Flies and bees hang around a marble statue. Look closer and you see the ant-sized fairies (incredibly crafted by Tessa Farmer) perching on their backs, spears in hand. An elegantly dressed woman poses in a pencil sketch – but her head is a horse’s. A magic lantern turns in a darkened room so the moths inside it seem to dance around the flame – it turns faster, on go the strobe lights and the whirring of the machine, the beating of the moths’ wings take on a terrifying intensity. Welcome to ‘Victoriana: the art of a revival’ – the first UK exhibition devoted solely to neo-Victorianism.

'Mother', Dan Hillier
This exhibition, at Guidlhall Art Gallery, displays a wide range of contemporary artists’ responses to the Victorian period – a range which is exciting for its breadth and modern relevance. Many of the artists featured revel in applying nineteenth-century techniques to very un-Victorian ideas. Carole Windham’s ceramic piece ‘Dearly Beloved’ dresses Nick Clegg as Queen Victoria, with David Cameron as his consort, in celebration of gay marriage. Yinka Shonibare’s photographic storyboard gives us a black Dorian Gray, questioning earlier ideals of beauty.

'Trophy Chair', Miss Pokeno
But much of what I enjoyed most was the engagement with Victorian aesthetic and technical ideas and obsessions  – a preoccupation with levers and mechanism (e.g. Simon Venus’s theatre), the exploration of the appeal and repulsion of taxidermy (see Miss Pokeno’s ‘Trophy Chair’) and the birth of advertising and its correspondingly ‘loud’ typography  (Otto Von Beach’s ‘Victoriana Alphabet’ is an intelligent treatment).

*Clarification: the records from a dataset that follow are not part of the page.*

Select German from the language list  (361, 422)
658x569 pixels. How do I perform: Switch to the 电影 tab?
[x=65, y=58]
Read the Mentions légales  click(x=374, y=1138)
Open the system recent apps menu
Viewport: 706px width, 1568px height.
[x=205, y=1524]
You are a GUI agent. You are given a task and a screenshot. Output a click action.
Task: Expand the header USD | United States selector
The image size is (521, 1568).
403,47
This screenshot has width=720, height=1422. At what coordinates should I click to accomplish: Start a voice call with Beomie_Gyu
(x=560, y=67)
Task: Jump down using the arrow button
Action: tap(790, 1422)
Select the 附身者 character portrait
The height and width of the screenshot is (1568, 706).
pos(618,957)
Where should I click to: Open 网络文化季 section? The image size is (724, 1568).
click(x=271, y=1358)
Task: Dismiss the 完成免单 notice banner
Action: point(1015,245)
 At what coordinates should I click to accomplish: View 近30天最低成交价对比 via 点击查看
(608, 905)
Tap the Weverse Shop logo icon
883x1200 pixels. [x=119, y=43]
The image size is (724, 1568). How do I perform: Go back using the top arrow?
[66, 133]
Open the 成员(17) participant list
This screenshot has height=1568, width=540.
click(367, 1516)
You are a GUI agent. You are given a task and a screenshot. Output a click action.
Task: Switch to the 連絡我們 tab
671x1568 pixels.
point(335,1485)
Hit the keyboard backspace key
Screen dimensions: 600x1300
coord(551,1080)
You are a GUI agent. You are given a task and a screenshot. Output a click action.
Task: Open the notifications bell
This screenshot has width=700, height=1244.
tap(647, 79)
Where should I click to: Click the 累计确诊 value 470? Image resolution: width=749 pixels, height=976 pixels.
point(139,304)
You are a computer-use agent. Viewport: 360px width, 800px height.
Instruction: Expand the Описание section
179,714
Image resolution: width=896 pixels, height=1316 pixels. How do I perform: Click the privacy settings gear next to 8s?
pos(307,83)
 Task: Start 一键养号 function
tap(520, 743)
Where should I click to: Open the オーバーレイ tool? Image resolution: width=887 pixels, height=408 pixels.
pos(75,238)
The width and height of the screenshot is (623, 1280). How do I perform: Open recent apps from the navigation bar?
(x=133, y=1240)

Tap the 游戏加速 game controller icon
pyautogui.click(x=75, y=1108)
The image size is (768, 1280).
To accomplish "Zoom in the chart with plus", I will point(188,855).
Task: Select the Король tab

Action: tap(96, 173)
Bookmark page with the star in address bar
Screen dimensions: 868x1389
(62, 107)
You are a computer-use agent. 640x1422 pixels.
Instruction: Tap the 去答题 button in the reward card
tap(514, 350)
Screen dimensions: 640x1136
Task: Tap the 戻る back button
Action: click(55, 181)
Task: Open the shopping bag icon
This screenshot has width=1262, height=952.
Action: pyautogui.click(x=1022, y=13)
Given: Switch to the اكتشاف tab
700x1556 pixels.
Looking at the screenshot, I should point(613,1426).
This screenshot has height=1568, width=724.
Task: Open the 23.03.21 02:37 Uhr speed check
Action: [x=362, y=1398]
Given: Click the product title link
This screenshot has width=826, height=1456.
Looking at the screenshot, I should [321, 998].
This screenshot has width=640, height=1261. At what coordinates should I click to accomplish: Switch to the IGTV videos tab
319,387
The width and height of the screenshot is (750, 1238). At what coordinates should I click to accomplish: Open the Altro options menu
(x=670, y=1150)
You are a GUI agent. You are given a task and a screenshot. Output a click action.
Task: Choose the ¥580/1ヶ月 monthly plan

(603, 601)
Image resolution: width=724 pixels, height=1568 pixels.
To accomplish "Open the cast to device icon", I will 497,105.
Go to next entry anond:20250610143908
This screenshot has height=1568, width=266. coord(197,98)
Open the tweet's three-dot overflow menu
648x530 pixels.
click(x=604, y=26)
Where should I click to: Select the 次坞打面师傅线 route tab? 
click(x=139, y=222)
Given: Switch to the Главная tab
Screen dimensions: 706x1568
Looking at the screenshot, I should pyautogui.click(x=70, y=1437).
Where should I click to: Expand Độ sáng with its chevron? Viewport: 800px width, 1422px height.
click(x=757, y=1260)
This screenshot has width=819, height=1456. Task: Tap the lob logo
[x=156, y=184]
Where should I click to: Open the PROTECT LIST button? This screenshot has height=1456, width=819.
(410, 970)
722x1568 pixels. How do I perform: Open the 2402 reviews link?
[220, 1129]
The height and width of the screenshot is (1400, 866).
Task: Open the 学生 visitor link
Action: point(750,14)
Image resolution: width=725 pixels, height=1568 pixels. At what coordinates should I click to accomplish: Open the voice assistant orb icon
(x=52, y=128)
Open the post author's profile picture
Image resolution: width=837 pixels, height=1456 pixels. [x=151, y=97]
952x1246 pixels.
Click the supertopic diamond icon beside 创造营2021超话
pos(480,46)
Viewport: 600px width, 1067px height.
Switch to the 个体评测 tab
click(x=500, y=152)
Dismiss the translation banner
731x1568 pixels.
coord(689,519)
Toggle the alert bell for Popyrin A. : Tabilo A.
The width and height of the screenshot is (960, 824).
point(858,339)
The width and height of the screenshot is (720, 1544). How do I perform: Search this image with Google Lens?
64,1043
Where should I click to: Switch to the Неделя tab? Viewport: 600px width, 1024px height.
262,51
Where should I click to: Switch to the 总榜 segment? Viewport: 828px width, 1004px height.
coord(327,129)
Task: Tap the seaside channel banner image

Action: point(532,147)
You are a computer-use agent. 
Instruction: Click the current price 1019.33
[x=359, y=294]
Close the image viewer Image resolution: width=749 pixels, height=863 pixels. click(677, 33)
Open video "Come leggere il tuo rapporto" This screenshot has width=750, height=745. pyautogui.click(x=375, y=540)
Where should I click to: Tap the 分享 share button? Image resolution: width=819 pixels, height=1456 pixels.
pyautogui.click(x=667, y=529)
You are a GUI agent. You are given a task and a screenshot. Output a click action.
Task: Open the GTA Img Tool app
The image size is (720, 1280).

My favourite pieces were Mat Coliman’s magic lantern (mentioned above) for its use of technology unavailable to nineteenth-century inventers to enlarge on a Victorian invention, Kitty Valentine’s semi-bestial society portraits for their wonderful blend of the delicate and the macabre (including the pony girl, mentioned above) and Dan Hillier’s wonderful post-Freudian ‘Mother’ portrait (woman from the waist up, octopus below). I, perhaps predictably, had some reservations about the works which engaged directly with the literature of the period – I couldn’t help but feel the richness of Gilman Perkins’s The Yellow Wallpaper wasn’t really conveyed by a laser-cut lace dress and the Jane Eyre and Dorian Gray illustrations left me a little cold. But when it came to responding to visual trends in the Victorian period (including the mania for collection and the richness of interiors), these artists were intelligent and thought-provoking.

'Hare Princess', Kitty Valentine
The Victoriana exhibition runs at the Guildhall Art Gallery until 8th December and costs £7(5).